Sou ótimo em matemática, mas não quando ela é misturada a números. Tenho uma memória prodigiosa, mas só para desimportâncias. Escrevo porque existe corretor ortográfico. Faço 20 rascunhos para uma página. Tenho dislexia, troco letras, devoro sílabas e acentos. Tanto que meu revisor da ZH pediu aumento.
Foi um choque descobrir minha aptidão. Afinal, lavar louça não é uma perícia valorizada. De qualquer forma, ninguém lava louça como eu nos quesitos rapidez, eficiência e economia. Uso o mínimo de água e produtos, sem falar que nunca quebro nada. Habilidade útil e altruísta, pois mais vantajosa para os outros do que para mim.

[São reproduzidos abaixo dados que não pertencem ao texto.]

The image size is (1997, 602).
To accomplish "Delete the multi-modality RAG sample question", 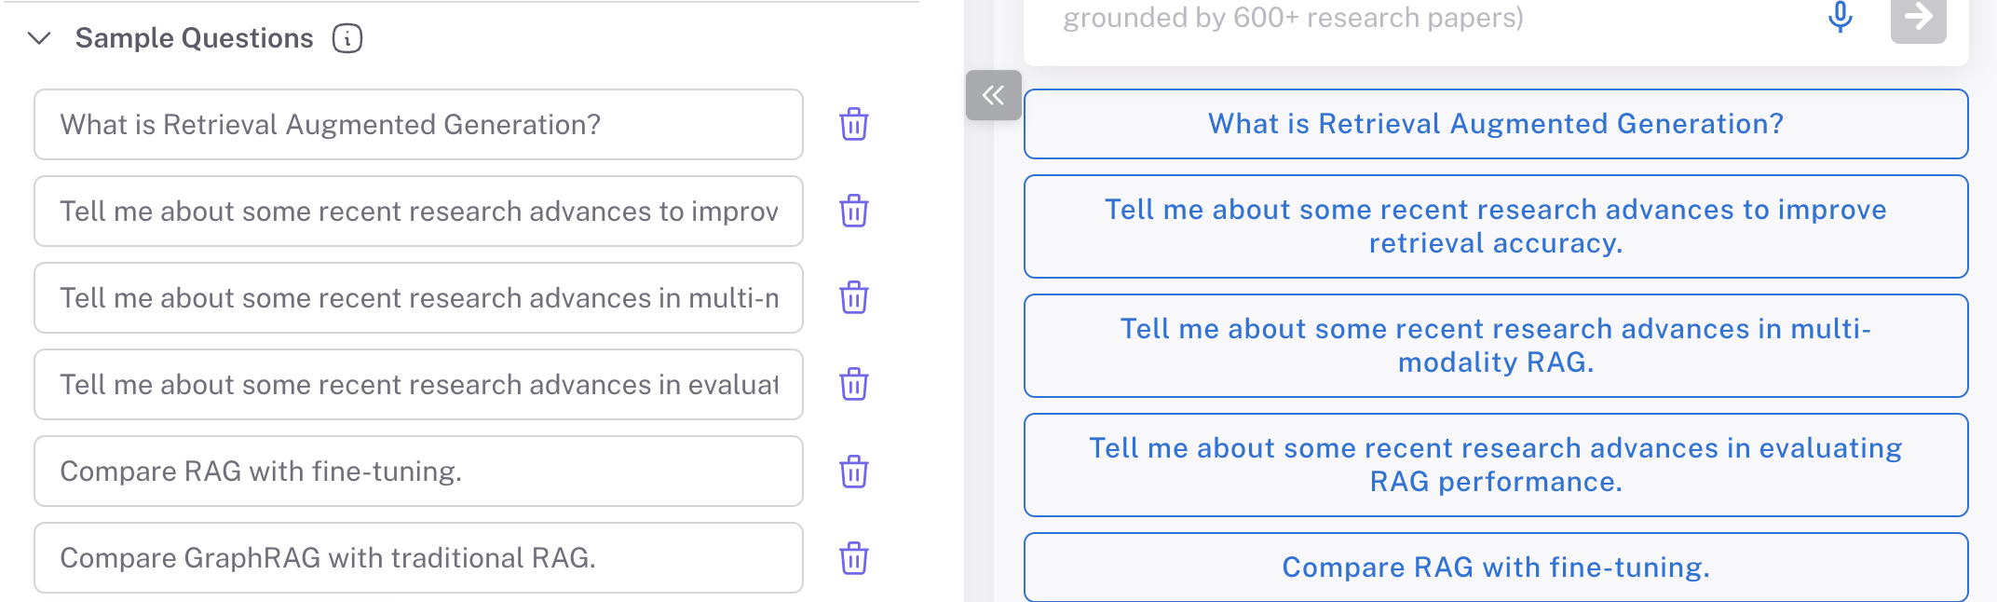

A questão é o reconhecimento. Talento para chef ganha programa de televisão, mas os lavadores de pratos, panelas e congêneres como ficam? Não há mídia, não há prêmio, não há charme. Embora um prato sujo desmereça um restaurante, o asseado não o enobrece. Louça limpa é uma arte não valorizada.
Todos temos um dom. Aqueles que dizem não ter apenas não admitem que o seu é mixuruca. Aceita, o universo não é justo. Desiste de buscar o gênio dentro de ti e te resigna que teu dom é cuidar de cachorro. Será melhor para o cosmos, para tua família e para o teu cão. Para de torturar teu professor de violão – e os vizinhos – e vai passear com teu amigo peludo.
Agradeço publicamente a Aspodofa – Associação dos Portadores de Dons Fajutos –, que me ajudou a curar minha "disforia de gênio". O transtorno psíquico de pessoas que acreditam ter uma genialidade que não possuem.
Vai cuidar do jardim, quem sabe está lá tua transcendência. Eu, lavando louça, encontrei meu tamanho. Nós, que não somos especiais em nada, nem por isso somos menores. Somos artistas na modalidade esforço, perseverança, dedicação. Graças aos nossos dons de segunda divisão, aprendemos a viver sem superpoderes. Sabemos que a vida não é o que ganhamos do destino, é, sim, como fazer bem aquilo que recebemos. Nem que seja fritar pastel.